12. The computer system of claim 11, wherein said capturing a digital certificate transmitted within the session from the remote server to the client further comprises:

capturing a hello message transmitted by the remote server to the client during a handshake phase of the session;

intercepting the digital certificate included in the hello message.

13. The computer system of claim 11, wherein the method further comprises:

receiving a blacklist of untrusted CAs;

receiving a whitelist of trusted CAs; and

storing the blacklist and whitelist of CAs within a storage device that is accessible to the computer system.

14. The computer system of claim 13, wherein the blacklist and whitelist of CAs are manually inputted to the computer system.

15. The computer system of claim 13, wherein the blacklist and whitelist of CAs are downloaded from a network security device that collects trusted CAs and untrusted CAs.

16. The computer system of claim 13, wherein said verifying whether a certificate authority (CA) that signed the captured digital certificate is a trusted CA further comprises:

determining whether the CA that signed the captured digital certificate is within one of the blacklist and the whitelist of CAs;

confirming the captured digital certificate when the CA that signed the digital certificate is determined to be in the whitelist; and

rejecting the captured digital certificate when the CA that signed the digital certificate is in the blacklist.

17. The computer system of claim 11, wherein the method further comprises extracting a certificate path from the captured digital certificate.

18. The computer system of claim 17, wherein the certificate path comprises a root CA certificate and one or more intermediate certificates.
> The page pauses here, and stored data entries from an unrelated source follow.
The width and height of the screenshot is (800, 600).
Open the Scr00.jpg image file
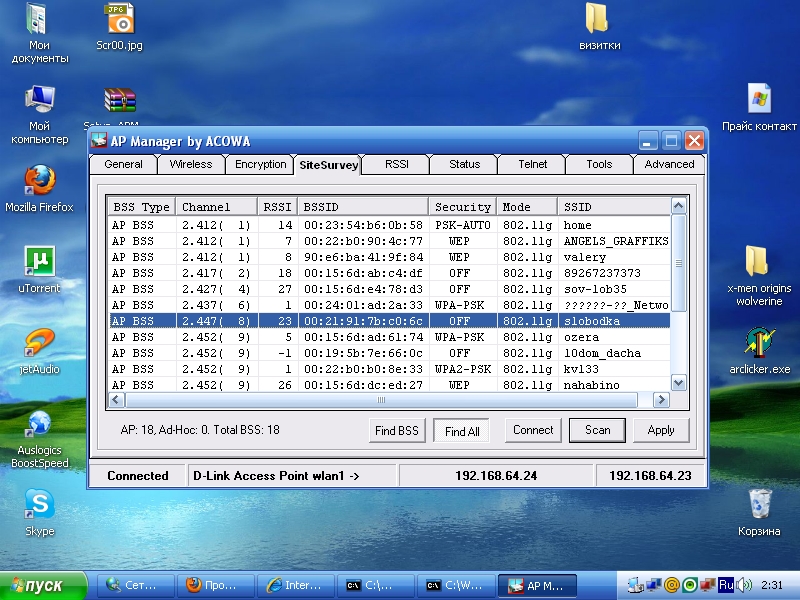120,20
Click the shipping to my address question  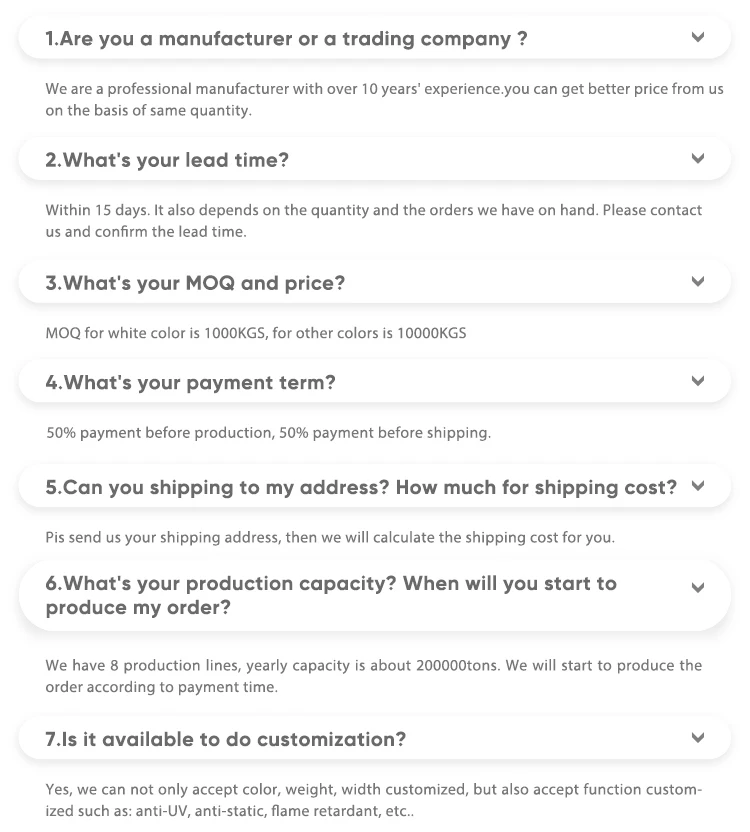click(360, 487)
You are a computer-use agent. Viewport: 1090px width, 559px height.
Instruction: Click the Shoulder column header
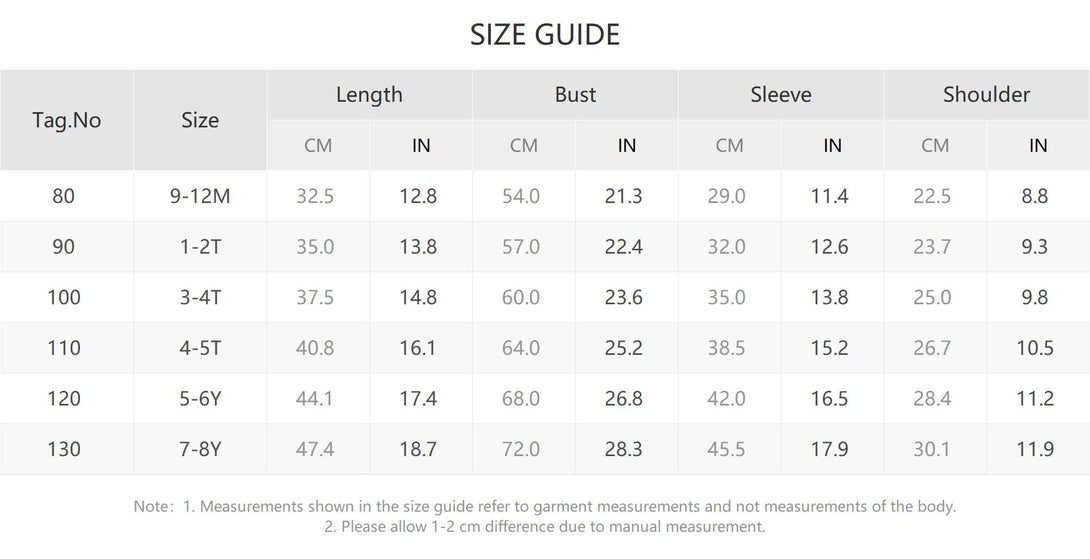pos(986,95)
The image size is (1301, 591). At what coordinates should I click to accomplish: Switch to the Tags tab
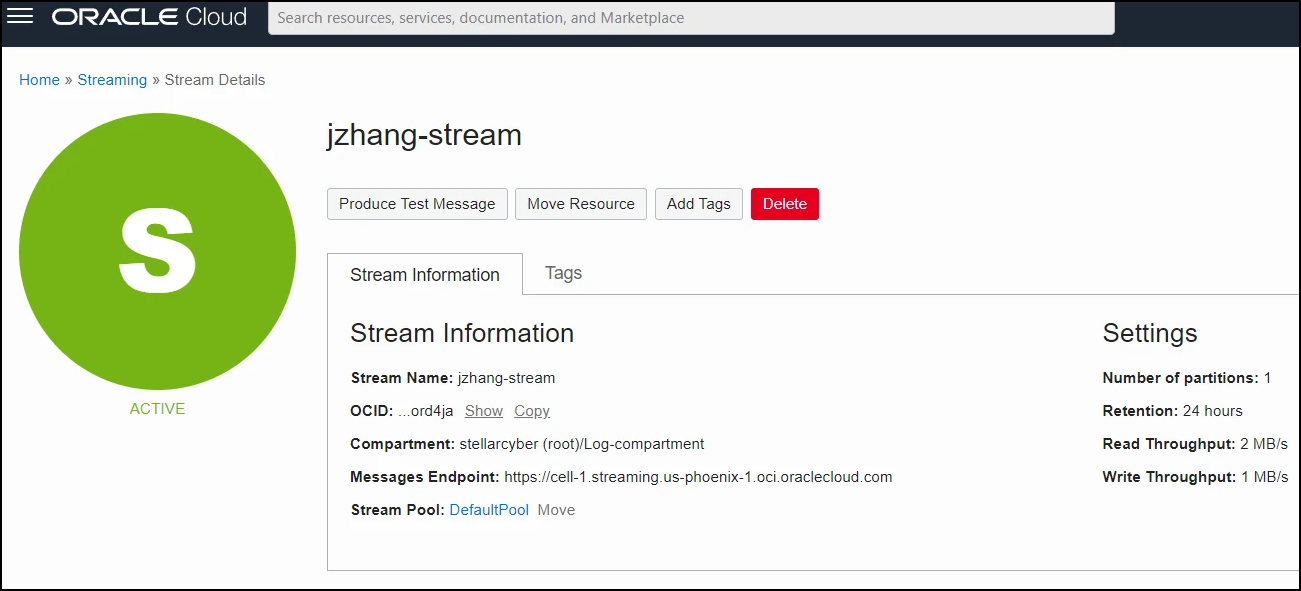563,273
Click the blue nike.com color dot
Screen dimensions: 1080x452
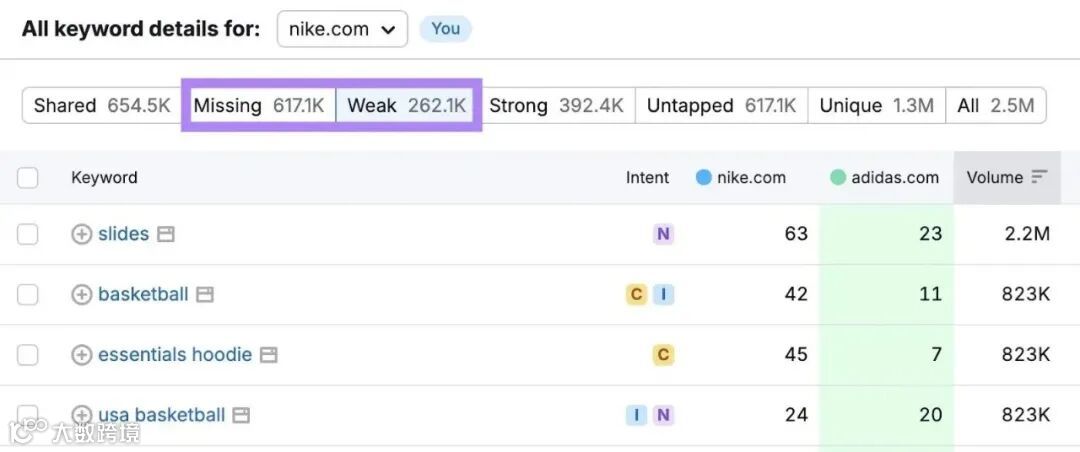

19. The computer system of claim 17, wherein the method further comprises extracting information regarding issuers of the root CA and the one or more intermediate certificates.

20. The computer system of claim 11, wherein the action comprises one or more of:

allowing the session between the client and the remote server;

informing a user of the client that the captured digital certificate of the remote server is not authentic; and

blocking the session between the client and the remote server.